Énoncé A | Dans l’extrait à lire, reprenez le passage qui s’ouvre sur les mots contenant "19      En vertu de" et se termine par "des banques concernées.", en substituant "blocage des avoirs" à "gel des fonds".
Énoncé B | Quelles sociétés l’extrait à lire énumère-t-il entre parenthèses parmi celles qui participent aux programmes nucléaire et de missiles de l’Iran ou achètent des biens destinés à ces programmes ?
Énoncé C | Selon l’extrait à lire, quel est l’intitulé du tableau A de l’annexe II remplacée par la position commune 2008/479/PESC ?

Extrait à lire |
═══

17      Aux termes du point 10 de la résolution 1803 (2008) du Conseil de sécurité, du 3 mars 2008, ce dernier a demandé «à tous les États de faire preuve de vigilance s’agissant des activités menées par les institutions financières sises sur leur territoire avec toutes les banques domiciliées en Iran, en particulier la Banque Melli et la Banque Saderat, ainsi qu’avec leurs succursales et leurs agences à l’étranger, afin d’éviter que ces activités concourent à des activités posant un risque de prolifération, ou à la mise au point de vecteurs d’armes nucléaires».

 La position commune 2008/479/PESC

18      La position commune 2008/479/PESC du Conseil, du 23 juin 2008, modifiant la position commune 2007/140 (JO L 163, p. 43), a notamment remplacé l’annexe II de cette dernière. Cette annexe comporte un tableau A, intitulé «Personnes physiques», et un tableau B, intitulé «Entités».

19      En vertu de la position commune 2008/479, Bank Melli Iran et Melli Bank ont été incluses parmi les entités visées par le gel des fonds. En effet, le tableau B, point 5, de l’annexe de cette dernière comprend, dans une première colonne intitulée «Nom», les indications suivantes:

«Bank Melli, Melli Bank Iran et toutes ses succursales et filiales

a)      Melli Bank plc

b)      Bank Melli Iran Zao».

20      Dans une deuxième colonne, intitulée «Informations d’identification», est indiquée une adresse en face du nom de chacune des banques concernées.

21      La troisième colonne, intitulée «Motifs», contient le texte suivant:

«Apporte ou tente d’apporter un soutien financier à des sociétés participant aux programmes nucléaire et de missiles de l’Iran ou achetant des biens destinés à ces programmes (AIO, SHIG, SBIG, AEOI, Novin Energy Company, Mesbah Energy Company, Kalaye Electric Company et DIO). La Bank Melli sert de facilitateur pour les activités sensibles de l’Iran. Elle a facilité de nombreux achats de matériels sensibles pour les programmes nucléaire et de missiles iraniens. Elle a fourni une série de services financiers pour le compte d’entités liées aux industries nucléaires et de missiles de l’Iran, y compris l’ouverture de lettres de crédit et la gestion de comptes. La plupart des sociétés précitées sont visées dans les résolutions 1737 et 1747 du [Conseil de sécurité].»

═══

Données disponibles |
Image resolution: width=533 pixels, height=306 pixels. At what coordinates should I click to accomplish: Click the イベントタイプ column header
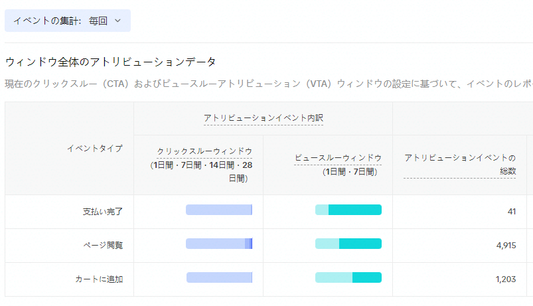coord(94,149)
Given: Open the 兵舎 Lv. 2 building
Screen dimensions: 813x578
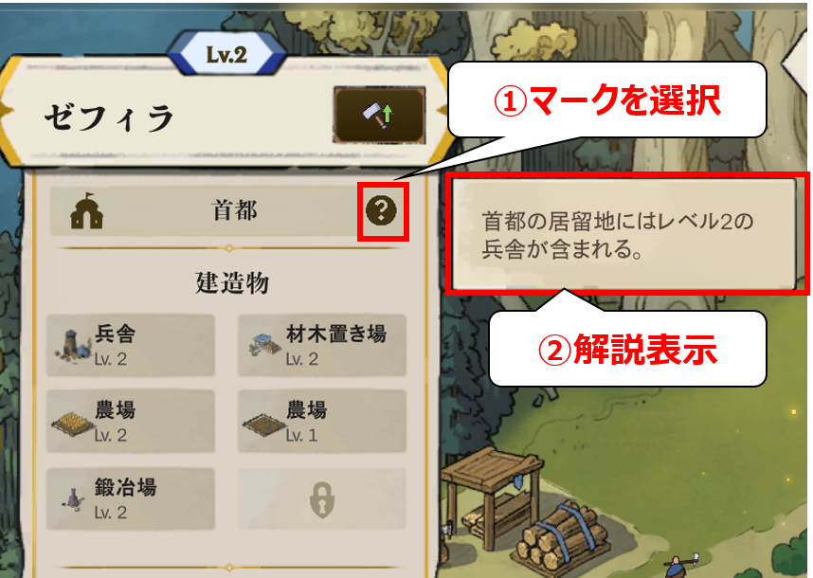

═══

Réponse attendue A |
19      En vertu de la position commune 2008/479, Bank Melli Iran et Melli Bank ont été incluses parmi les entités visées par le blocage des avoirs. En effet, le tableau B, point 5, de l’annexe de cette dernière comprend, dans une première colonne intitulée «Nom», les indications suivantes:

«Bank Melli, Melli Bank Iran et toutes ses succursales et filiales

a)      Melli Bank plc

b)      Bank Melli Iran Zao».

20      Dans une deuxième colonne, intitulée «Informations d’identification», est indiquée une adresse en face du nom de chacune des banques concernées.

Réponse attendue B | AIO, SHIG, SBIG, AEOI, Novin Energy Company, Mesbah Energy Company, Kalaye Electric Company et DIO.

Réponse attendue C | «Personnes physiques».